The "Digital Coworker" Era Has Begun

For the past two years, artificial intelligence has been a fascinating conversation partner — generating emails, drafting code, and answering questions with varying degrees of accuracy. That era ended in April 2026. The focus has shifted decisively from "Generative AI" — chatbots that respond — to "Agentic AI" — autonomous systems that actually do the work. AI is no longer a search tool. It is now a digital coworker that manages schedules, negotiates contracts, troubleshoots software, and executes complex tasks without human intervention. As Microsoft's Copilot team put it in February, conversational chatbots were the first chapter of AI, and today is the beginning of the second chapter.

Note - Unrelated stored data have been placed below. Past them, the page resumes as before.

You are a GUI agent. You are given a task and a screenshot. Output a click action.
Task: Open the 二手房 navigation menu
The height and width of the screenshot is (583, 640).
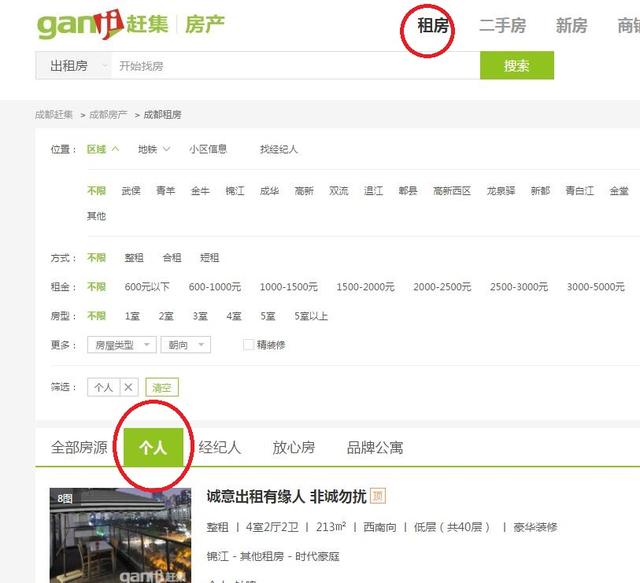click(x=502, y=26)
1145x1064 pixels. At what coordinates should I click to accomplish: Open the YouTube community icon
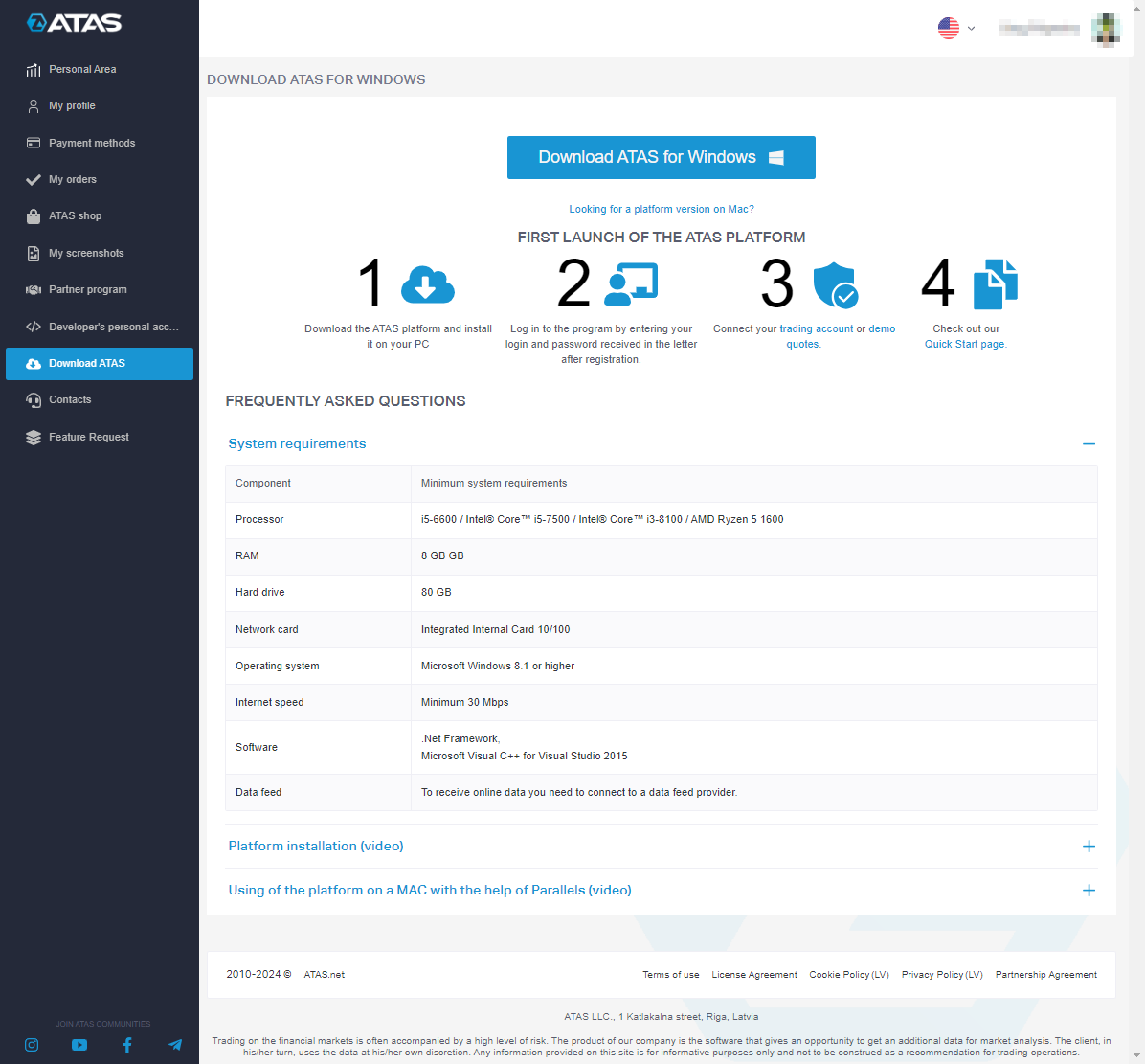pos(79,1045)
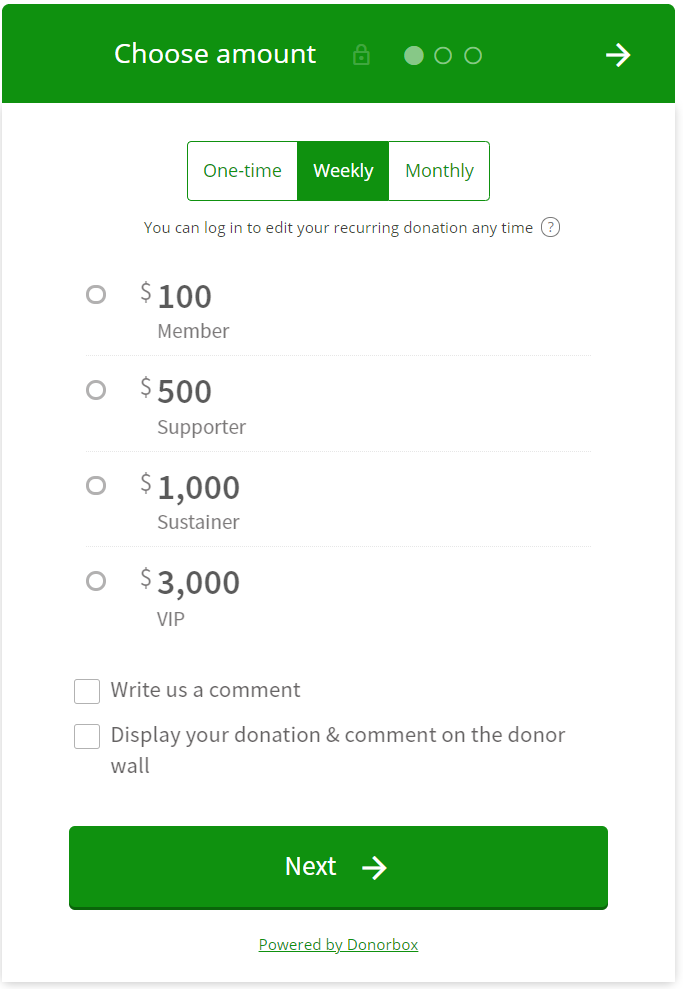Viewport: 683px width, 989px height.
Task: Click the Sustainer tier label
Action: click(198, 522)
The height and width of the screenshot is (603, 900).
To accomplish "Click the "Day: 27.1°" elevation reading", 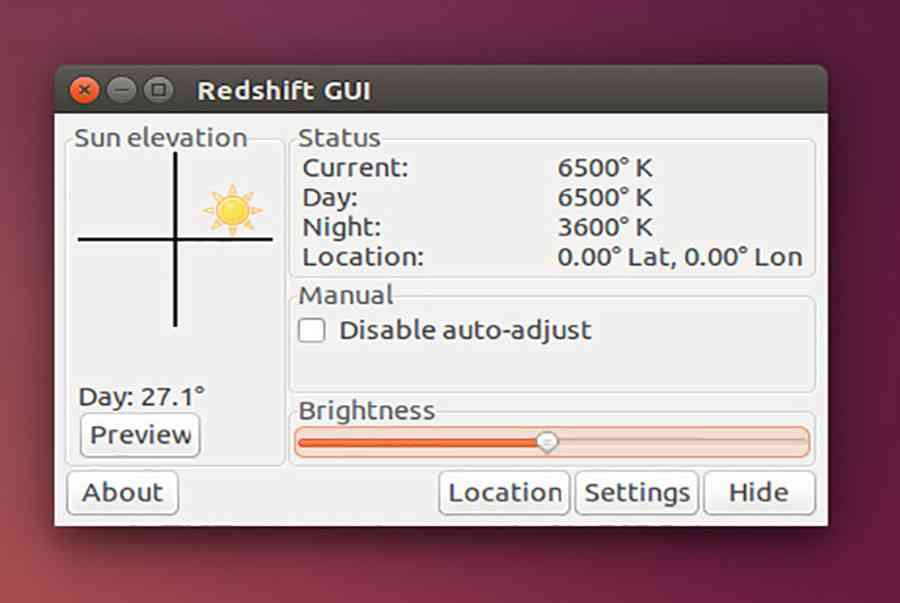I will pos(142,397).
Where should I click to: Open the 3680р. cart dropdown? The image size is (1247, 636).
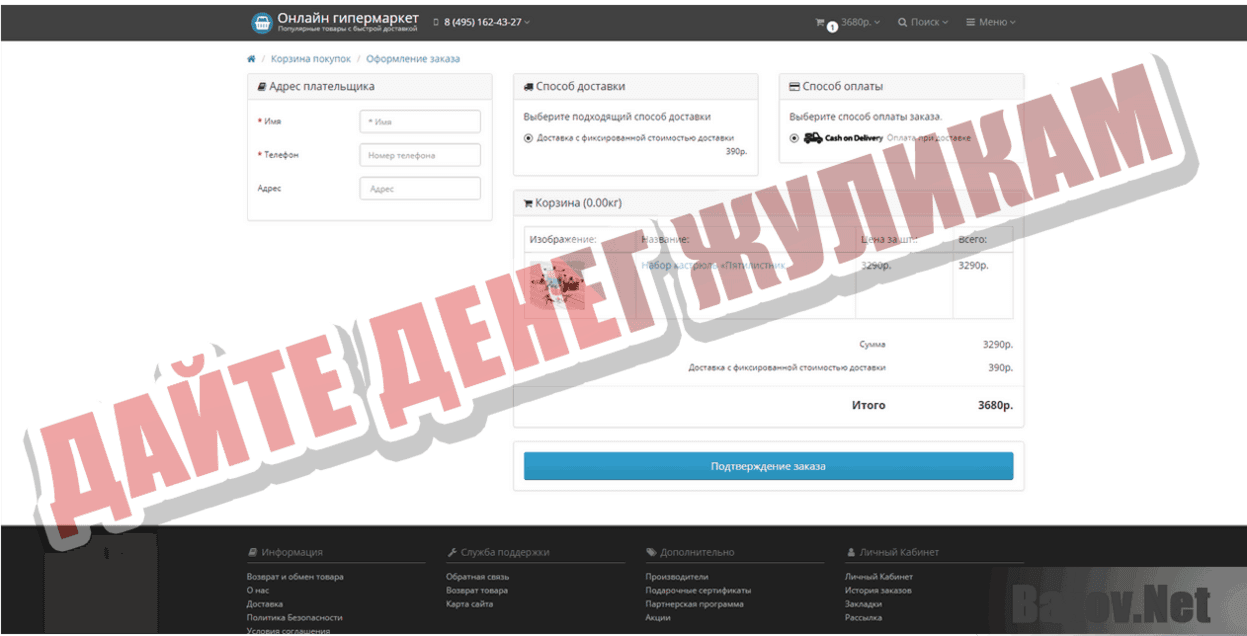tap(860, 22)

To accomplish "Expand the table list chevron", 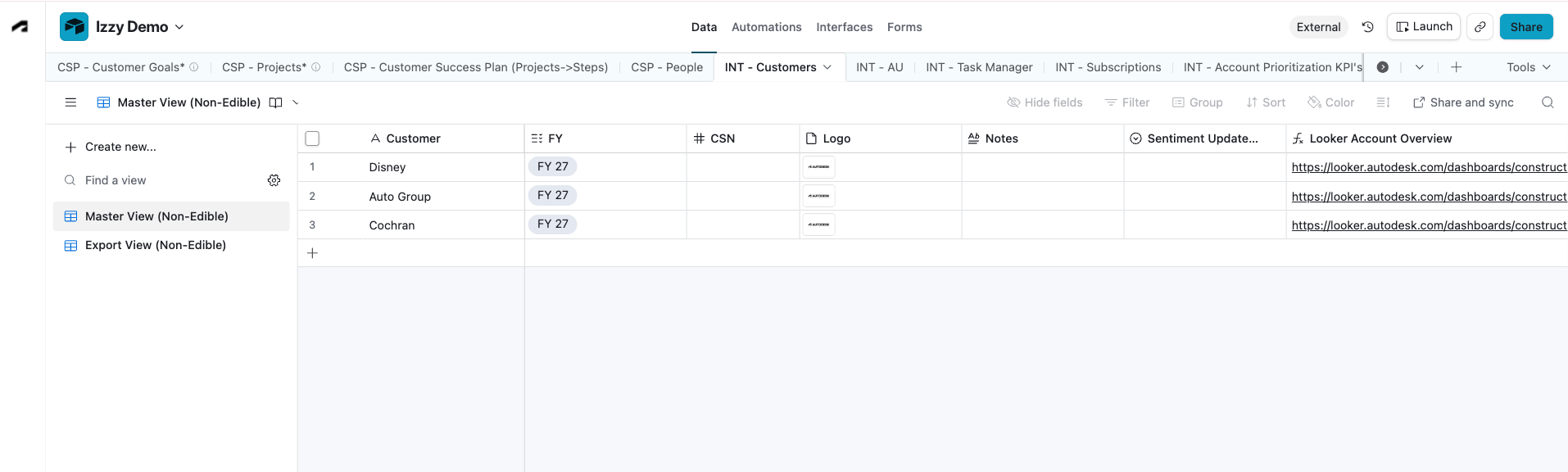I will point(1420,67).
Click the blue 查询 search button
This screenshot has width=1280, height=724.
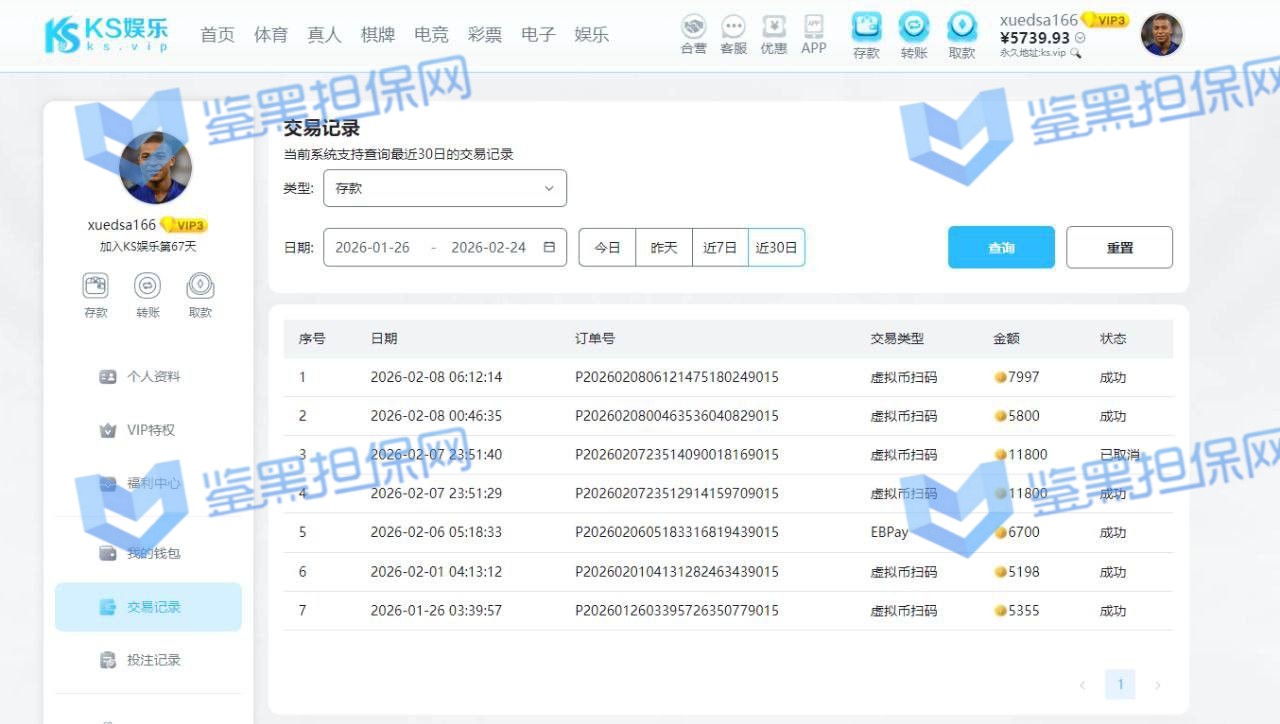(1001, 248)
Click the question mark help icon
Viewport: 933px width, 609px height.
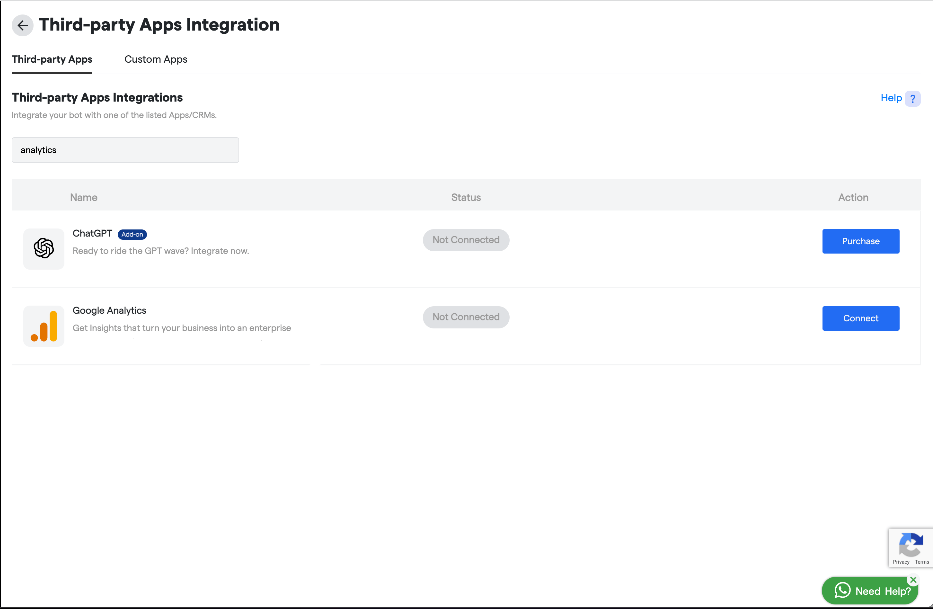912,99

The infrastructure story driving this shift came into sharp focus today. AMD announced its flagship global AI event, "Advancing AI 2026," scheduled for July 22–23 at the San Francisco Moscone Center. The event will bring together developers, customers, enterprise leaders, and ecosystem partners to showcase the latest advancements in AMD's AI solutions. But the real headline is the strategic intent: the event will provide the AI open ecosystem with "blueprints for building, deploying and scaling AI powered by AMD" — from silicon to software. As AMD CEO Dr. Lisa Su and her team will demonstrate, the company is positioning its full stack — AI-optimized CPUs, GPUs, networking, and software — as the foundation for the agentic era. Why does this matter? Because as enterprises race to deploy agentic AI, the underlying compute infrastructure has become the critical bottleneck. With a broad portfolio of AI-optimized solutions, AMD is delivering the performance and scalability needed for what it calls "a new era of intelligent computing." The conference is expected to highlight next-generation AI accelerators including the MI450 series, EPYC Venice "Zen 6" server processors, and platform-level innovations designed to compete in the rapidly evolving AI data center market. The message is clear: the infrastructure race for agentic AI has begun, and AMD is publishing the playbook.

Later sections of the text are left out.